# Triton DCU Optimization Notes

Use these notes for DCU/ROCm Triton work. They adapt common Triton skill
patterns to DCU and intentionally avoid NVIDIA-only assumptions.

## First Questions

Before changing code, answer:

- Is the kernel memory-bound, launch-bound, LDS/resource-bound, dot/MFMA-bound,
  or dispatch-bound?
- Is the selected Triton config correct for target `M/N/K`, sequence length,
  topk, head dim, block size, and dtype?
- Is the benchmark measuring compile time, graph warmup, framework routing,
  memory allocation, or the kernel itself?
- Does the profiler prove the target Triton kernel is hot?

## Tunable Surface

Prefer tuning in this order unless evidence says otherwise:

1. Backend dispatch and shape-specific config selection.
2. `BLOCK_M`, `BLOCK_N`, `BLOCK_K`, head/block/page dimensions.
3. `num_warps`, `num_stages`, `waves_per_eu`, `matrix_instr_nonkdim` when the
   installed Triton AMD backend supports them.
4. Load/store vectorization, alignment, mask shape, contiguous layout, and
   redundant global traffic.
5. Accumulator dtype, dot layout, dequant placement, and epilogue fusion.
6. Split persistent/stateful kernels only when profiling shows launch overhead
   or intermediate memory traffic dominates.

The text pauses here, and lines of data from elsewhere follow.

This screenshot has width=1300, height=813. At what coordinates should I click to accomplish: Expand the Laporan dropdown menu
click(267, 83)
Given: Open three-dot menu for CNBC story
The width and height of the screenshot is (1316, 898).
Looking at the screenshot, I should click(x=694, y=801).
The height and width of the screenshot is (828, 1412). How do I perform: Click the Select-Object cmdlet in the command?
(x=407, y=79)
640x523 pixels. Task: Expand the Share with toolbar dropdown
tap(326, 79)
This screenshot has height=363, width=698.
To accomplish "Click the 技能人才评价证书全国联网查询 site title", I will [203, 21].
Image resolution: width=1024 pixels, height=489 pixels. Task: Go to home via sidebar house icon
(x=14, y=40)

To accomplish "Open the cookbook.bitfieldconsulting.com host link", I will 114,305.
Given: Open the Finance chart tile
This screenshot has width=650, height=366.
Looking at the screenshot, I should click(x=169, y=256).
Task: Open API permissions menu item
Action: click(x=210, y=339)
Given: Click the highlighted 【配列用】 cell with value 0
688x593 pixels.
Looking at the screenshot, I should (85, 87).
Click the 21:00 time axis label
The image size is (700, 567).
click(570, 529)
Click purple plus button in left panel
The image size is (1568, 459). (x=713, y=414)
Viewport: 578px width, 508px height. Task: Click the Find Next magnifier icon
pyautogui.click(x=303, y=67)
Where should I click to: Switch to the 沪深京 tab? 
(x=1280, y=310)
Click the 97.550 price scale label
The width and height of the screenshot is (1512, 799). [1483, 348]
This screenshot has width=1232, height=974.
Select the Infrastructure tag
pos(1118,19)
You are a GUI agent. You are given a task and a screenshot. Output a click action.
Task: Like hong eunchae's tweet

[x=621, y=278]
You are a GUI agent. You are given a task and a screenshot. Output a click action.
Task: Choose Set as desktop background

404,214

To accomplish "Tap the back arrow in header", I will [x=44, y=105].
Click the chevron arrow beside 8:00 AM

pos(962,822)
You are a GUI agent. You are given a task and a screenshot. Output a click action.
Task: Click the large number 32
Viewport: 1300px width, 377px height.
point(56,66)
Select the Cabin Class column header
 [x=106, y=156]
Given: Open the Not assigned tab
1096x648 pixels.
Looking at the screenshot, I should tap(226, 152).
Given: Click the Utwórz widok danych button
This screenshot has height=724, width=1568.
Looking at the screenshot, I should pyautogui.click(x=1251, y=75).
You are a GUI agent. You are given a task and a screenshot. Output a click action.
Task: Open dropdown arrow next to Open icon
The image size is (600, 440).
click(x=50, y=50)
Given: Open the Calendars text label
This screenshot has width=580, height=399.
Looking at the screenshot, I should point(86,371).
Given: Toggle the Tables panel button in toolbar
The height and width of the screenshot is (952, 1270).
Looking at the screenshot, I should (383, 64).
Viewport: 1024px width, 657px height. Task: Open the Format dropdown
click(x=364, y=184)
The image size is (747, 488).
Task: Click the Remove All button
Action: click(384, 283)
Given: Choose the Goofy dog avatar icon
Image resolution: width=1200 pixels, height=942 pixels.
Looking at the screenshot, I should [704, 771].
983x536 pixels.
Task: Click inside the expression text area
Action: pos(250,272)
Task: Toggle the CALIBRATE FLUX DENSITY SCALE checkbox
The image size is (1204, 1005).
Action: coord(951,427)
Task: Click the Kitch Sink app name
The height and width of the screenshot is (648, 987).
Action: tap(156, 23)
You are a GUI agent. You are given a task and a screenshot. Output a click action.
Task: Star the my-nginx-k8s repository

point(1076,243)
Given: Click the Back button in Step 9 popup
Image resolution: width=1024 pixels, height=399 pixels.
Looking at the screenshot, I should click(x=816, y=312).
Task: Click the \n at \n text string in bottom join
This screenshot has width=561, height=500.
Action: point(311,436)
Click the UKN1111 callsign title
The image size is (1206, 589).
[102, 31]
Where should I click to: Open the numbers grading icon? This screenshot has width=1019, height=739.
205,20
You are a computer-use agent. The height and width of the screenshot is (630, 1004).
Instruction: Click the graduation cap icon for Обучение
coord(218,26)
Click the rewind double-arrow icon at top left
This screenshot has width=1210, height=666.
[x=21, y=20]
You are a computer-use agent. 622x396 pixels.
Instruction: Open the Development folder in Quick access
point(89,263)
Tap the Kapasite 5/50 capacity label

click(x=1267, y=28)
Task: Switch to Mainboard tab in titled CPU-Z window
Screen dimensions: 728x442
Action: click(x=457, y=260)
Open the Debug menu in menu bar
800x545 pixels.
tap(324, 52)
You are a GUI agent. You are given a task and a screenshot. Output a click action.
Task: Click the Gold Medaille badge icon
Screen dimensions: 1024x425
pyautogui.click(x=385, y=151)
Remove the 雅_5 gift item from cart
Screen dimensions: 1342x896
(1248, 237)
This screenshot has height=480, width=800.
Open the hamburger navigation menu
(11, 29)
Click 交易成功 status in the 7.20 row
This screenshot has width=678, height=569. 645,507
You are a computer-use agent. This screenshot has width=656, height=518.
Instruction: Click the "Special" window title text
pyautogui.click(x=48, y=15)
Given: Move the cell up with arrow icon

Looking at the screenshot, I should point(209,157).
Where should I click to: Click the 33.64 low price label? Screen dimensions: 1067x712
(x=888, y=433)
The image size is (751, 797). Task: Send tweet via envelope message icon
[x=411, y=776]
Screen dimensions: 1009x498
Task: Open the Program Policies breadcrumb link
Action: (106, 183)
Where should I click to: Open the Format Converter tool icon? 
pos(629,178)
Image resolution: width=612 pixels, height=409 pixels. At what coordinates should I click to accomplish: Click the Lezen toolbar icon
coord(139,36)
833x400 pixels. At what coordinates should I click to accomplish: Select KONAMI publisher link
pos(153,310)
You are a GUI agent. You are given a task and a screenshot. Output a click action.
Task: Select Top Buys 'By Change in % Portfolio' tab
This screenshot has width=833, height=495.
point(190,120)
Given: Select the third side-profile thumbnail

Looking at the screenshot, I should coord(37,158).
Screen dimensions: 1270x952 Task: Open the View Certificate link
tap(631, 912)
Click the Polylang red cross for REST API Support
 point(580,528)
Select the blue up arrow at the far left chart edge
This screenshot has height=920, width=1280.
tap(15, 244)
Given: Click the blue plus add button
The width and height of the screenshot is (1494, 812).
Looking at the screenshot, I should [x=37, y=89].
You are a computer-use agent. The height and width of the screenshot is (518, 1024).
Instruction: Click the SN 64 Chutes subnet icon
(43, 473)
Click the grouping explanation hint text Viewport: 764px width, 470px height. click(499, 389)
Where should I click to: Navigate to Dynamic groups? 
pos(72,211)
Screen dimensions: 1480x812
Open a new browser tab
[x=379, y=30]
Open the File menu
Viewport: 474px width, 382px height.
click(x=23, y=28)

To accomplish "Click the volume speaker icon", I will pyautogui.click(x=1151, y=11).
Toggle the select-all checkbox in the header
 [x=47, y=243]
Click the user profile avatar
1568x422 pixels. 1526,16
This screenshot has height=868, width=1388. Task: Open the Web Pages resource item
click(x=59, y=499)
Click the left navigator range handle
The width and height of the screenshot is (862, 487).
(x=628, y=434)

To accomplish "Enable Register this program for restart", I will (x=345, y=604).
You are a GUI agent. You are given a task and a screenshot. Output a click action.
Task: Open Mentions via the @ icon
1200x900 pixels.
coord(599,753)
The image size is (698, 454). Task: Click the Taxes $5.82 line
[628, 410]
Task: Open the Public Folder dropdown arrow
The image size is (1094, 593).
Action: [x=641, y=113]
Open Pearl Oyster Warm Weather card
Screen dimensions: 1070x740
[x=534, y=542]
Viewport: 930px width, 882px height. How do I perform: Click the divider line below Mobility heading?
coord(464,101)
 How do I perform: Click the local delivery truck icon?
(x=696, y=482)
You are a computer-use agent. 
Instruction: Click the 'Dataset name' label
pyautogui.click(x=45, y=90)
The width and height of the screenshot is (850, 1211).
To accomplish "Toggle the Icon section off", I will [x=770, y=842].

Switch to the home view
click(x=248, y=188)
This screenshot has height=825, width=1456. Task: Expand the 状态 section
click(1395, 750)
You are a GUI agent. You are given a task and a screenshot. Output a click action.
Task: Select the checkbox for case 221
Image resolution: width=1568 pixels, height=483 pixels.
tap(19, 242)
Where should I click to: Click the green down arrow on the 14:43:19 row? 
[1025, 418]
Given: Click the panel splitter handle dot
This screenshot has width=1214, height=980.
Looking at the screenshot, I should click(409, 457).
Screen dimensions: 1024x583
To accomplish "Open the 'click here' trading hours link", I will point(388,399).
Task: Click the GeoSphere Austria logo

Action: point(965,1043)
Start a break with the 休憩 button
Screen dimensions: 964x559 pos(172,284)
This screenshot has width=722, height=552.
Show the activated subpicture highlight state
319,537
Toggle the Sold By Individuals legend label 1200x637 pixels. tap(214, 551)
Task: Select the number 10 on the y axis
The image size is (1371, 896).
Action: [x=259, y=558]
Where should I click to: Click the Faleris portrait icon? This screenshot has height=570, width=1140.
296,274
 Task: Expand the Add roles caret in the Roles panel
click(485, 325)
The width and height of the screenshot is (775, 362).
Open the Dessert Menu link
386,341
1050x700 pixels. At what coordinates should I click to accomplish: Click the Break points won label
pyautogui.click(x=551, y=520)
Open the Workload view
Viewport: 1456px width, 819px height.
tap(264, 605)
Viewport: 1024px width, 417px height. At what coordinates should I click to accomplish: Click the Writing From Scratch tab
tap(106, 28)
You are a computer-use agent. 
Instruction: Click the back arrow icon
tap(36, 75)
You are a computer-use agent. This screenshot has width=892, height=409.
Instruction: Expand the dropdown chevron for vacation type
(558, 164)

## DCU-Specific Heuristics

Treat these as hypotheses to verify on the target DCU:

- Keep `num_stages` small on ROCm unless a deeper pipeline proves better.
  Single-GEMM kernels often start at `num_stages=2`; fused attention or two-GEMM
  loops often start at `num_stages=1`.
- Tune `waves_per_eu` instead of assuming NVIDIA warp occupancy rules.
- Balance `num_warps` against VGPR pressure and LDS use. More waves can lose
  when spills or LDS bank pressure increase.
- For dot-heavy kernels, inspect generated ISA for the expected MFMA/MMAC path
  before claiming compute utilization.
- For small decode kernels, launch overhead and framework dispatch can dominate;
  consider fusion or routing changes only after profiler evidence.
- For page-table and KV-cache kernels, coalescing, page layout, and mask shape
  often matter more than arithmetic.
- For MoE, separate token routing, alignment, expert grouping, GEMM, and
  epilogue timing. A faster GEMM config can regress total MoE if routing or
  padding grows.
- For FP8/FP4, validate data format, scale layout, saturation constants, and
  ROCm/Triton support. Do not assume NVIDIA E4M3/E5M2 behavior maps exactly to
  the current DTK target.

## Patterns Worth Borrowing Carefully

From general Triton skill material, these are portable when revalidated:

- Online softmax for attention.
- Boundary masks written once and reused.
- Stride-based addressing instead of contiguous assumptions.
- Shape-keyed config maps.
- Direct microbench functions around a JIT kernel.
- Fused norm, activation, scale, and store epilogues when they remove global
  reads/writes.
- Dynamic launcher tiling based on sequence length, head dim, dtype, and topk.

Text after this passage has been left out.